Richards, Michelle
Description
Collecting artefacts for Western museums was central to the beginnings of archaeological practice in the Pacific. As part of the Collective Biography of Archaeology in the Pacific - A Hidden History (CBAP) ARC Laureate project, this PhD contributes towards an understanding of the history of Polynesian archaeology by re-visiting early museum collections (pre-1960). This research is a process of uncovering Polynesian agency that uses current archaeological methods and knowledge to re-evaluate and...[Show more] re-examine museum objects collected more than half a century ago.
Basalt adze typology was one of the first methods Pacific archaeologists developed to investigate the initial human migrations into Polynesia - one of the last regions of the world to be occupied by humans. Over the decades, numerous flaws and shortcomings were highlighted in using adze typology to determine initial migration routes - not least because the adzes used in many of these studies were surface collected and lacked any chronological control. The main issue however, is that Polynesian adze typology was a tool for colonial archaeology, which implied that Polynesian societies were static. Yet adze typology was retained for ease of description and to group the different adze varieties by shape. More recently, following the development of geochemical provenance techniques, Polynesian adzes have been the focus of exchange studies in archaeology. The ability to source basalt adzes found in one location back to a source at a different location, sometimes an island thousands of kilometres away, allows archaeologists to infer past social networks, which can contribute to our understanding of the non-static prehistoric economic and socio-political structures in Polynesia.

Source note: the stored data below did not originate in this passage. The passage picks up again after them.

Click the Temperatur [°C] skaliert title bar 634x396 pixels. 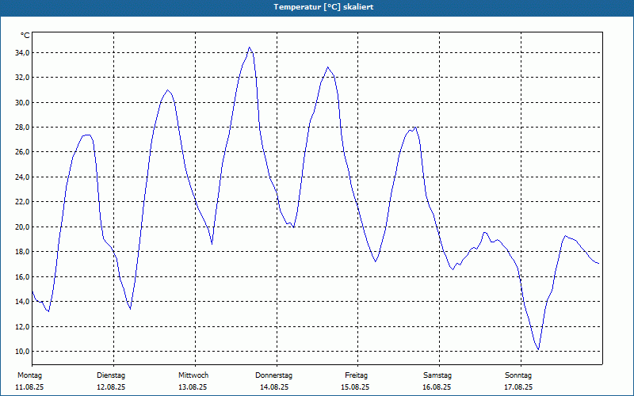tap(317, 7)
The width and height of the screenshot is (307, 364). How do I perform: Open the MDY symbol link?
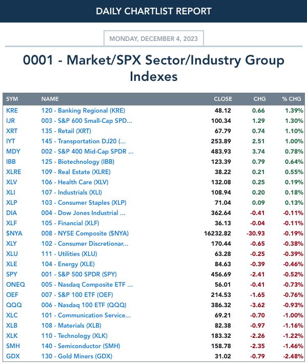point(13,152)
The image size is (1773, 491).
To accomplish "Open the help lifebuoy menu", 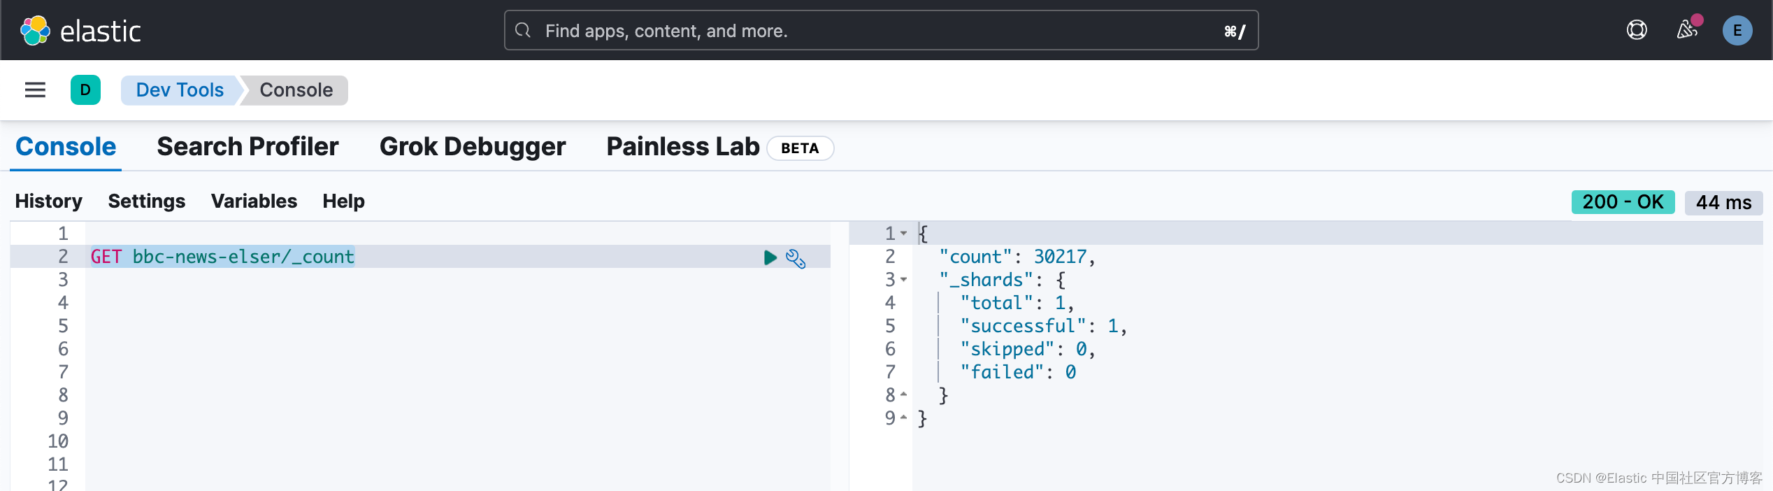I will 1637,30.
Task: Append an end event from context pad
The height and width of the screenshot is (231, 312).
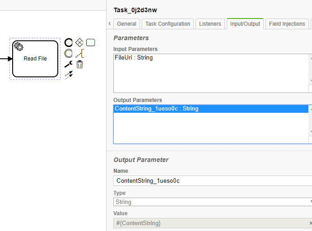Action: click(x=69, y=42)
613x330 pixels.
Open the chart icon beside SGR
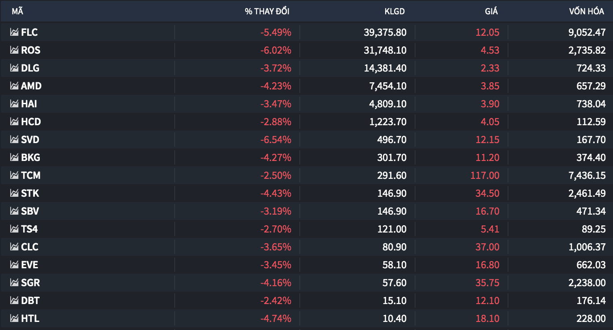[x=14, y=283]
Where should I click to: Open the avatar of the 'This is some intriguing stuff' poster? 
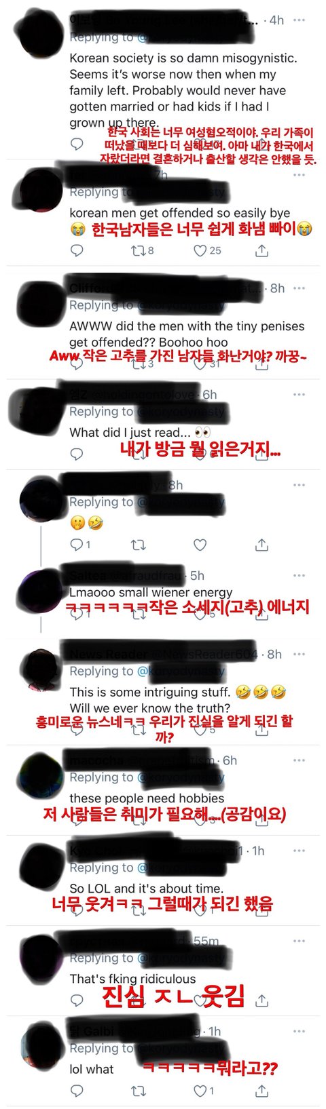pyautogui.click(x=42, y=670)
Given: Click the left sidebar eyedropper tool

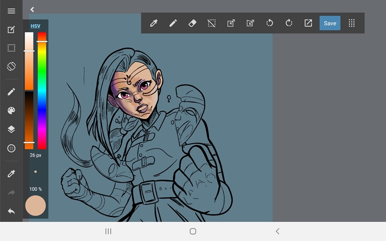Looking at the screenshot, I should pos(11,174).
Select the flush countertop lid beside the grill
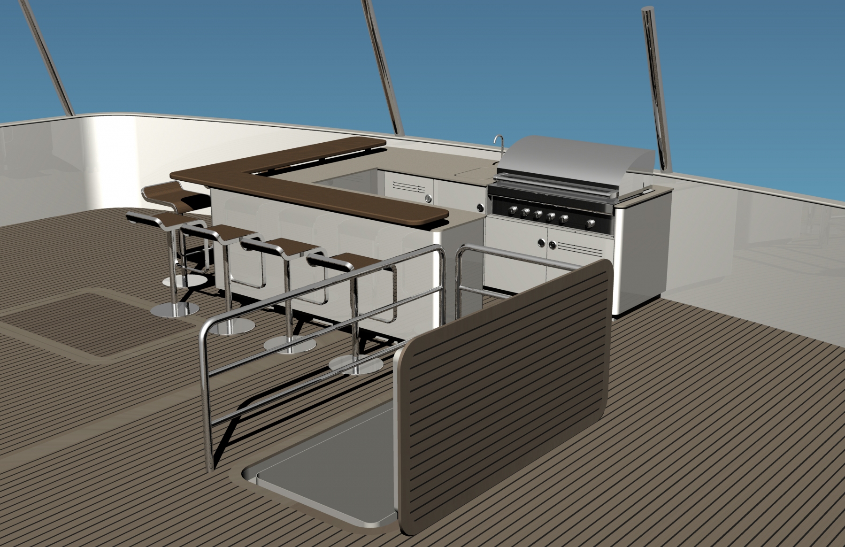This screenshot has height=547, width=845. 473,171
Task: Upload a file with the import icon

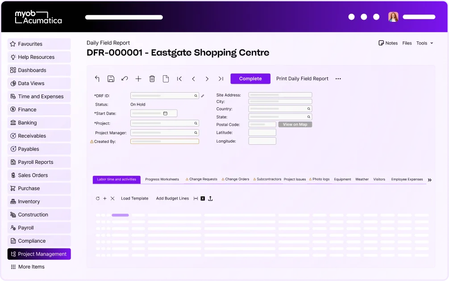Action: [x=210, y=198]
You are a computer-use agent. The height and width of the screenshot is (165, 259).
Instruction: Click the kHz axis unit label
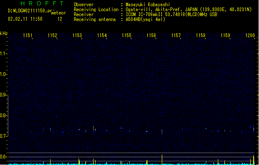[x=4, y=33]
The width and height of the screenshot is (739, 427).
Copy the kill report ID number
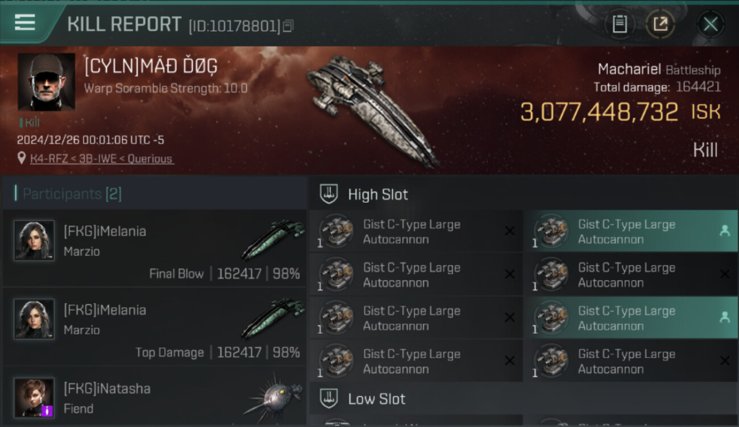[288, 26]
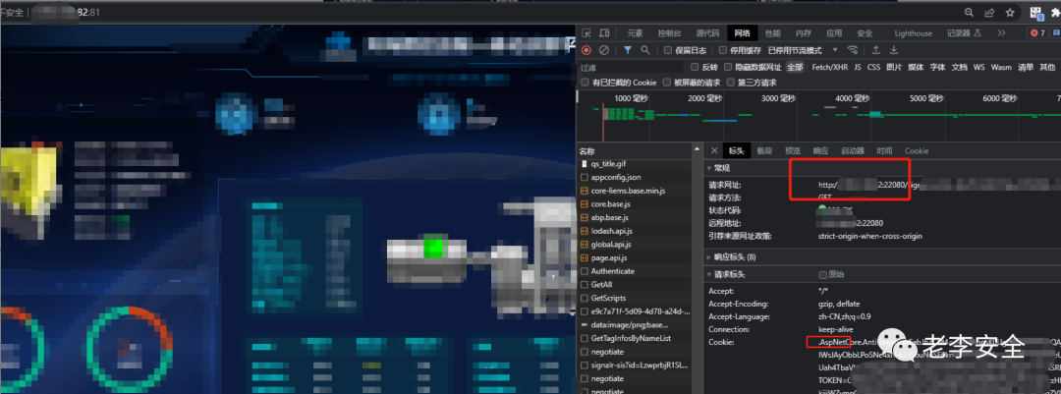Image resolution: width=1061 pixels, height=394 pixels.
Task: Toggle the device toolbar icon
Action: tap(606, 33)
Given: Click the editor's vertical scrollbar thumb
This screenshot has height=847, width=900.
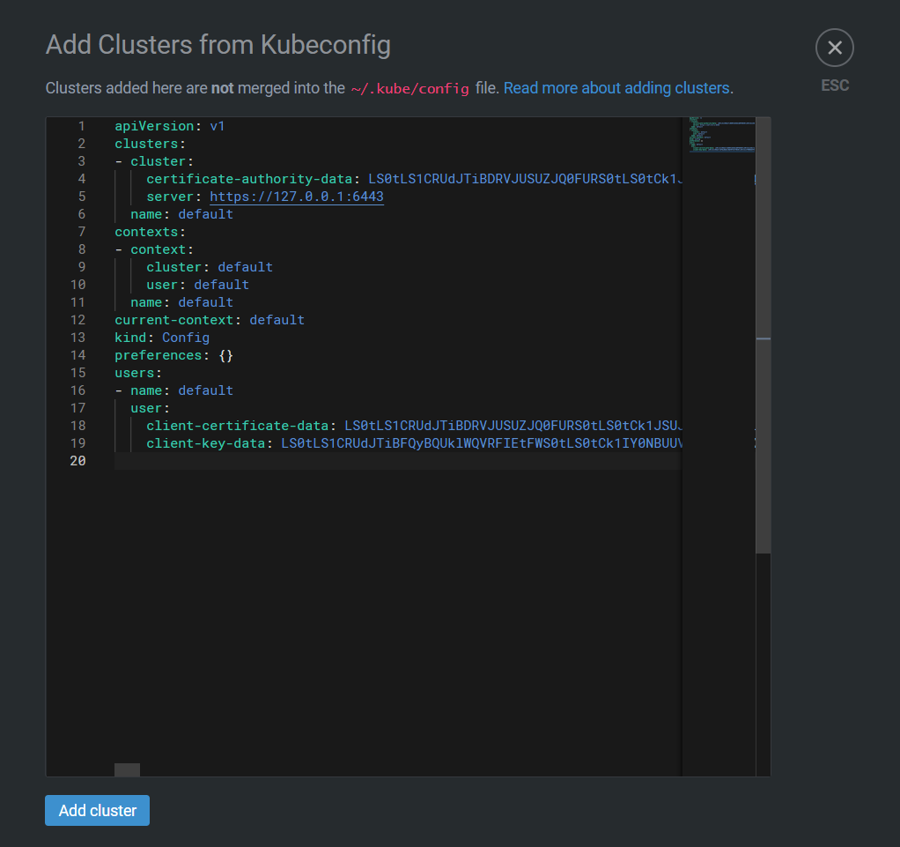Looking at the screenshot, I should click(763, 335).
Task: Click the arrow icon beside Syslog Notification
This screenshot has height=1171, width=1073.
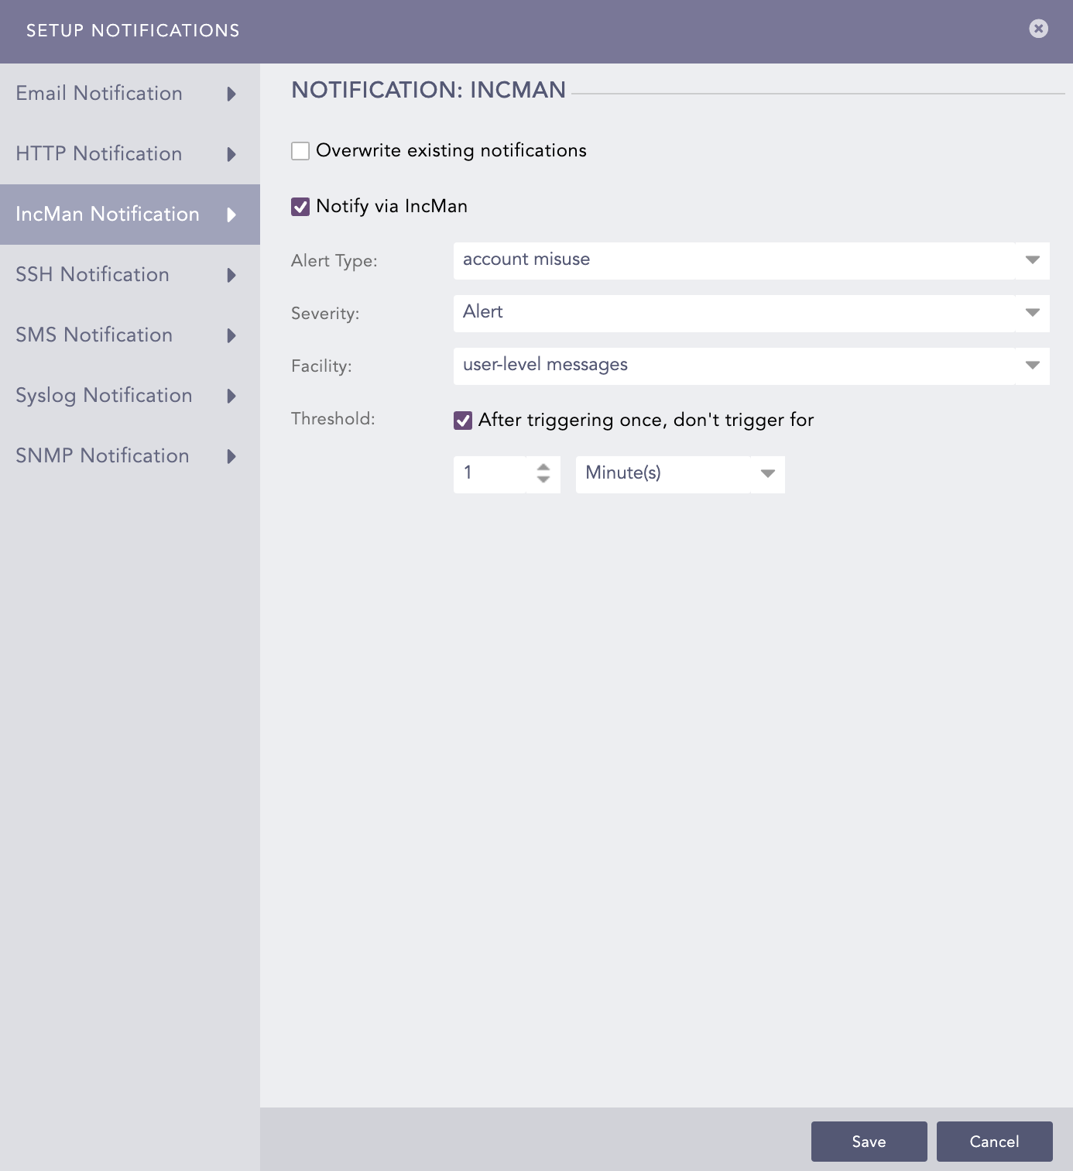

Polynesian stone pounders are an object-class less studied by archaeologists, but they were nonetheless collected alongside adzes and are now common within museum collections. Pounders are also crafted from basalt but are considered a much more recent invention and thus provide evidence that Polynesians were not a static culture. Stone pounders likely replaced wooden ones sometime in late prehistory and the tradition persisted into the historical period (post Western contact). To date very few decorated basalt pounders have been found in excavated contexts. Pounders have been included in this research to compare and contrast with the adzes, which are often assumed to be prehistoric. Stone pounders were and are still used in everyday contexts for preparing food, pigments and medicine. In the past, some stone pounders crafted by specialists were valuables that served functions in social networks.
In order to source basalt objects to their geological origin, this research has employed non-destructive portable energy dispersive X-ray fluorescence (pXRF) elemental data with a new proxy method, the Pearce W-F diagram, for determining volcanic rock type, in combination with multivariate statistics - discriminant function analysis (DFA) in JMPTM. This method for distinguishing basalts from different islands in the Pacific presents a viable alternative to the destructive sampling of basalt objects to obtain major element concentrations. The pXRF technique is thus enhanced for the sourcing analysis of archaeological artefacts and museum objects.
Overall, the results from sourcing adzes and pounders reveal that different types of exchanges occurred in Polynesia over time and that the Western colonisation of the region had measurable impacts on these exchange practices. Identifying exchanged adzes in these museum assemblages has implications for the original archaeological interpretations and for the typological distribution of adzes in Polynesia. The analysis of adzes and pounders recovered from the Pandora shipwreck demonstrates how an assemblage-based archaeological approach to museum collections can reveal the plurality of past exchanges in a dynamic Polynesian society.